Muy, muy bonita. Para qué negarlo. Un estilo retro, pero no demasiado, acentuado por una funda exquisita. Yo le hubiera comprado inmediatamente el visor electrónico, pero esta no lo tenía.

Me despistaron mucho los controles, ya que no hay un menú en el que estén centralizadas todas las opciones, sino que se encuentran repartidos entre diferentes botones. Algunos son bastante intuitivos, como el control de la velocidad o la apertura en la rosca del objetivo. Otros, como cambiar al modo RAW fueron más difíciles de localizar. Sin embargo, la sensación es que, una vez que sabes donde están, acceder a ellos es mucho más fácil. Bien.
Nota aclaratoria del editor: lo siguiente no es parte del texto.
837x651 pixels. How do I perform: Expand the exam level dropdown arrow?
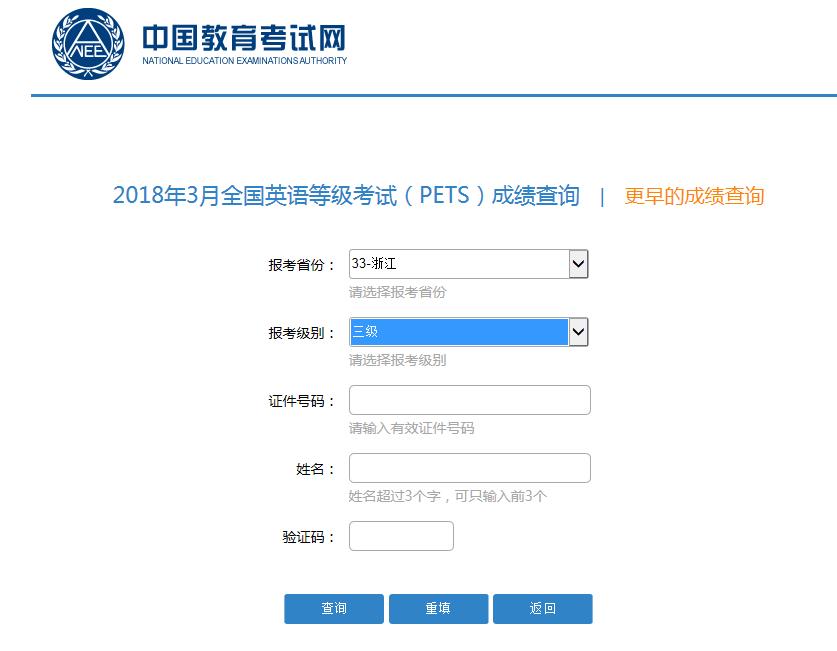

Un punto negativo, aunque no lo pude comprobar: la duración de la batería. Por los comentarios de @OctavioB_, el dueño de la cámara, dura un suspiro. Tanto que sospechamos de un posible defecto.

Pero lo que más me sorprendió, para bien, fue algo que no esperaba. El modo blanco y negro. No es una simple desaturación. Es un filtro, y precioso, como podeis ver.


Foto cortesía de OctavioB

Cuando veo fotos de un viaje o una fiesta, no profesionales, suelo pasarlas rápido hasta que una me llama la atención. En todas las que vi en este modo (apenas tres) me pasó eso. Blancos y negros muy contrastados, casi sin grises. Y un ruido añadido que quita el hipo. Me recuerda al estilo de W. Eugene Smith (en serio). Si no estuviese ya centrado en la X100 y pudiese probarla un poco más os aseguro que la compraría solo para sacar fotos en blanco y negro.